Super Jeenius on Garrador, Let's Play Resident Evil 4 Blind

"Terror missions are always tricky, as they’re an exercise in minimising losses rather than avoiding them entirely – but one alien threat in particular poses a unique challenge.
A few months in, you might be feeling pretty comfortable – perhaps you’ve got upgraded weapons and personal armour. You’re familiar with sectoids and floaters, and have become pretty adept at dispatching them. Perhaps by this point you’ll have encountered a UFO or two filled with Snakemen – a reptilian species that slithers about, quite hardy and resistant to fire, but otherwise straightforward to deal with.
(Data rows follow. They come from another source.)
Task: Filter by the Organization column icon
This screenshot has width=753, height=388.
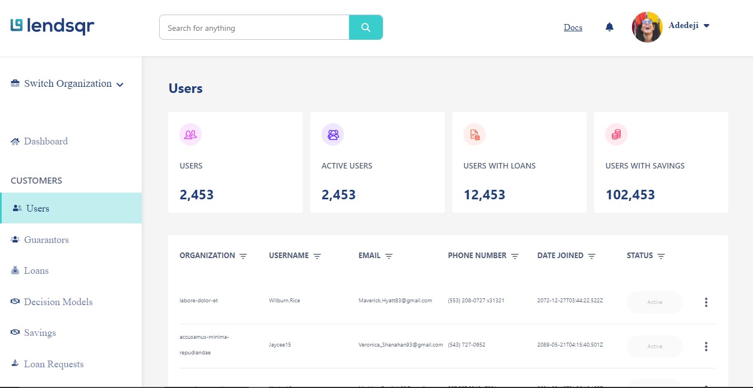Action: pyautogui.click(x=243, y=256)
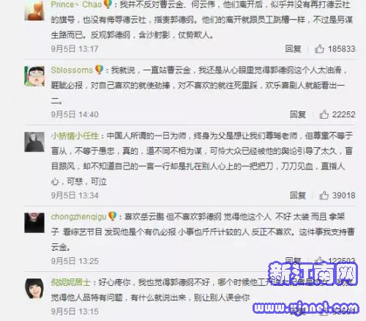
Task: Click the www.xjnnet.com watermark link
Action: coord(306,307)
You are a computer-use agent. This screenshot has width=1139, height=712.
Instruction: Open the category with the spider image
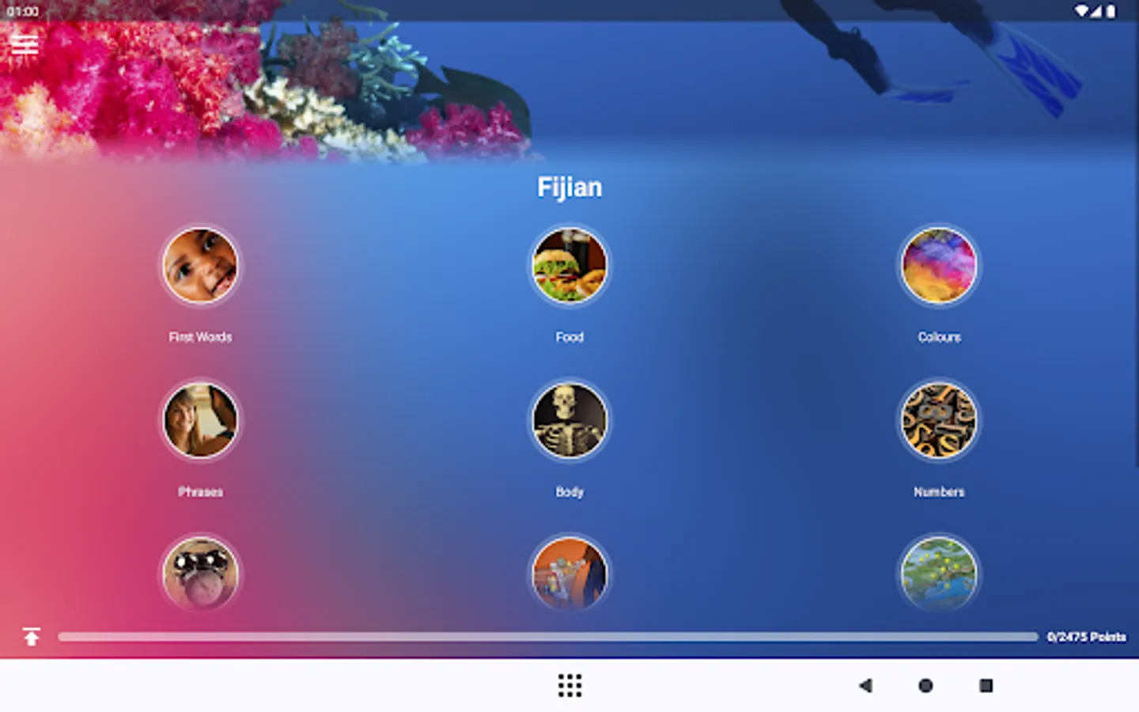tap(200, 575)
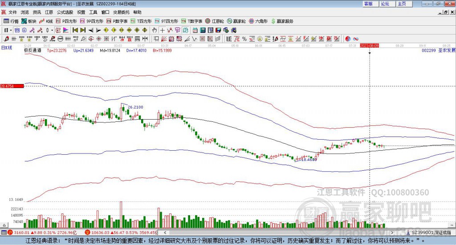
Task: Click the 客服 customer service button
Action: click(x=368, y=4)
You will not be prepared for your first Snakeman terror mission. It’s here that you’ll be introduced to the most terrifying alien in the game: the Chryssalid.
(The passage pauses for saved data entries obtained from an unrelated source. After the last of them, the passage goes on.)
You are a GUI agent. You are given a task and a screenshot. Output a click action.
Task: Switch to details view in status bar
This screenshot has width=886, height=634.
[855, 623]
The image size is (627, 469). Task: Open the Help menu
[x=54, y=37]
Chitinous black creatures with huge claws: fast-moving and immensely tough to kill. As they close in, you realise with some relief that they don’t have a ranged attack – but you might not yet know how dangerous they can be. They can quickly cross open terrain, and shrug off a couple of shots with ease – and if they make it to within melee range, your soldiers are in real trouble.
A single swipe of their claws will cut your troops down – but worse still, they’ll be reanimated as a zombie. Zombies aren’t much of a threat in themselves – but when slain, another Chryssalid will emerge! Left unchecked, they can multiply rapidly and overwhelm your squad.
They strike fear into even the most seasoned player, and with good reason.
UFO is a game full of surprises, but you’ll never forget your first encounter with Chryssalids.
Stuart Brown, RetroAhoy: X-COM

"I think if all they did was remove this single enemy, people would be satisfied with the remaster."